10

Using MySQL 5.6, this request

SELECT foo
FROM bar
WHERE groupId = '1'
  AND MATCH (foo) AGAINST ('"myQuery"' IN BOOLEAN MODE);

and

SELECT foo
FROM bar
WHERE groupId = '1'
  AND foo like '%myQuery%';

returns both correct results, but when I combine the two with:

SELECT foo
FROM bar
WHERE groupId = '1'
  AND (
    MATCH (foo) AGAINST ('"myQuery"' IN BOOLEAN MODE)
    OR foo LIKE '%myQuery%'
  );

I got some extra results, which do not appear in any of the first two requests, and didn't contain myQuery at all.

Is there any trick with the parenthesis that I missed?
Or could it be related to any sort of index cache?

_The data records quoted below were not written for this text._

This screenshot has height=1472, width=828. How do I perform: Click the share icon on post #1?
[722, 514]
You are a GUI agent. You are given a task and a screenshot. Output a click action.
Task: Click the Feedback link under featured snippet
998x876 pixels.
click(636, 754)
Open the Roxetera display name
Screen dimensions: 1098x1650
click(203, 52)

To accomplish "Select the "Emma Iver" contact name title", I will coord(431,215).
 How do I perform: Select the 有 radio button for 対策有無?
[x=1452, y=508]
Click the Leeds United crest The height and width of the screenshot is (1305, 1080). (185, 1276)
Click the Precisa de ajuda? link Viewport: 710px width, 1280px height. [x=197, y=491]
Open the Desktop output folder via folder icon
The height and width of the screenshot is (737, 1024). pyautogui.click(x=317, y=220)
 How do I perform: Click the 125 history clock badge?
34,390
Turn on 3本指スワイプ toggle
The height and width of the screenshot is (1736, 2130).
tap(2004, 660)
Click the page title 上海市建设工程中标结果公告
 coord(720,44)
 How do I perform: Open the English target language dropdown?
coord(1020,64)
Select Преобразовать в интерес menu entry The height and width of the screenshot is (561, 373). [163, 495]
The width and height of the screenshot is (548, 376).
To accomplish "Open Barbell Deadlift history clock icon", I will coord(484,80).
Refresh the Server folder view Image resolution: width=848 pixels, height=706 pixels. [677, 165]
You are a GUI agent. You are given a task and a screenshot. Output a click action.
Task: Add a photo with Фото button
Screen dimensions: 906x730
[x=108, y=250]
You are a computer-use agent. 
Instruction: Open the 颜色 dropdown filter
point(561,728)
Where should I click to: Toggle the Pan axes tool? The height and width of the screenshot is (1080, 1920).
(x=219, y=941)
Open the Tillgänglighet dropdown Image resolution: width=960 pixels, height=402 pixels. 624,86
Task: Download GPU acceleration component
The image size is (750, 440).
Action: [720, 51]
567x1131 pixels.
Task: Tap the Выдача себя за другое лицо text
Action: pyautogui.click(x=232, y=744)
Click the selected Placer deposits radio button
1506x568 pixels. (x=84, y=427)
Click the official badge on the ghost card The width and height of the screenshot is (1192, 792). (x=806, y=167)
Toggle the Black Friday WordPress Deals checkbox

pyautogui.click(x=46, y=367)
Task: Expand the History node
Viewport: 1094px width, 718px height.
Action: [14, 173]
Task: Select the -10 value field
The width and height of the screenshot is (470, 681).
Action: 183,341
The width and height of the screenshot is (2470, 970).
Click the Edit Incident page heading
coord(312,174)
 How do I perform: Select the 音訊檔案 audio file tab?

Sometimes the results are correct, and suddenly, there are not anymore.

I also tried with

WHERE (
  groupId = '1' AND MATCH (foo) AGAINST ('"myQuery"' IN BOOLEAN MODE)
) OR (
  groupId = '1' AND foo like '%myQuery%'
);

Edit: here are the results of my requests, with myQuery = 'gold'.

The 1st and 2nd one returns:

'Fancy gold'
'Nice gold'
'Super Nice gold'
'Ugly gold'

The last one returns:

'Cornices diamond'
'Custom'
'Fancy gold'
'Nice gold'
'Super Nice gold'
'Ugly gold'

One other thing I noticed, I ran Optimize table bar, and then results are correct. I ran again 1st request again, and then the 3rd results are not correct anymore. So I really suspect something related to the full-text index.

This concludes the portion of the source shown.